RESUMO: A linguagem, assim como o desejo, perturba, recusa-se a ser contida em qualquer limite. No campo educativo, pode reiterar posturas desgastadas e partícipes de uma uma ideia centralizadora, autoreferente e “elevada” de “mundo”, “humano” e “escola” ou abrir-se à possibilidade de pensá-los desde posições menos eurocentradas e que se coloquem “ao rés do chão”. Em tempos da política do “design de si” e da monetização do Eros e do ethos na figura do “empreendedor de si” que prega o “autocuidado” como “cuidado” da “natureza”, como pensar, a partir de linguagens sensíveis, linhas de fuga em educação que respondam a uma contemporaneidade assediada pela crise climática e pelos discursos teológico-salvacionistas?
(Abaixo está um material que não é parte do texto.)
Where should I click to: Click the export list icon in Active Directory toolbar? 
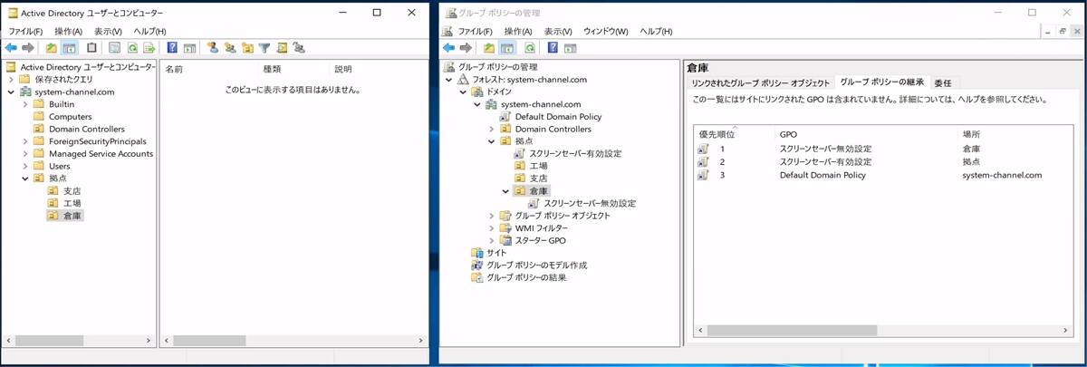pyautogui.click(x=149, y=48)
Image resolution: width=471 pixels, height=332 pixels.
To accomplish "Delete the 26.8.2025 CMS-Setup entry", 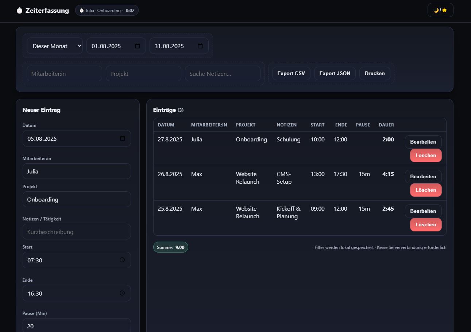I will (425, 190).
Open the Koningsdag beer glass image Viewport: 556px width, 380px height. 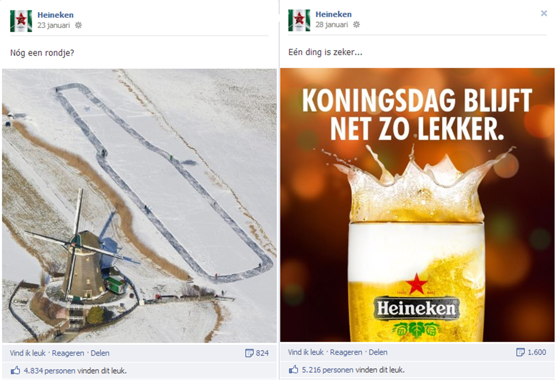[x=417, y=205]
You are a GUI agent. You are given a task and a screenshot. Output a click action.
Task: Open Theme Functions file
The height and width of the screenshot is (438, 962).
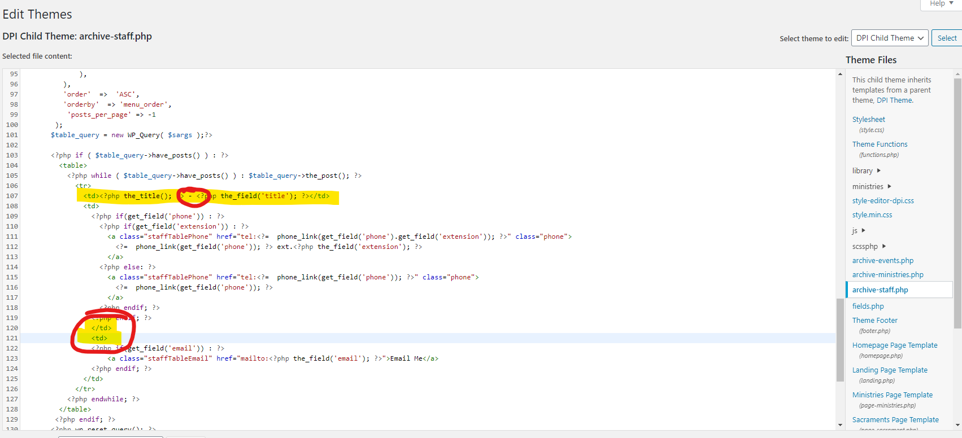pos(880,144)
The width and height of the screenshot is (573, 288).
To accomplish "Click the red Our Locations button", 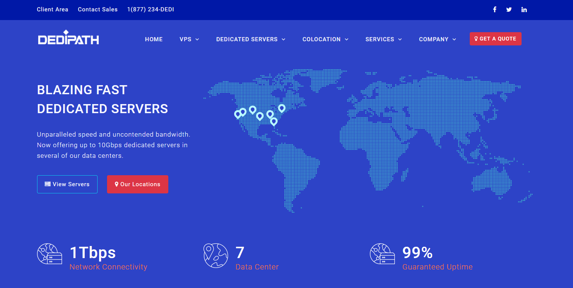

O mundo dos insetos, larvas e embriões é efeito e afeto de processos de instabilidade e metamorfose cujo movimento apresenta problemas estético-políticos que desarmam qualquer ideia do estável, incluindo o binômio Natureza/Cultura. A partir da problematização desse binômio, propomos pensar as linguagens das artes e do design como um convite a se deixar afetar pelas tramas bio-estético-políticas do não humano, fabulando e “rastejando” até desencadear um novo distúrbio do sensorium que faça emergir poéticas e estéticas da instabilidade e da metamorfose potentes para o campo da educação.

PALAVRAS-CHAVE: Metamorfose. Natureza/Cultura. Larvas. Sensorium. Educação.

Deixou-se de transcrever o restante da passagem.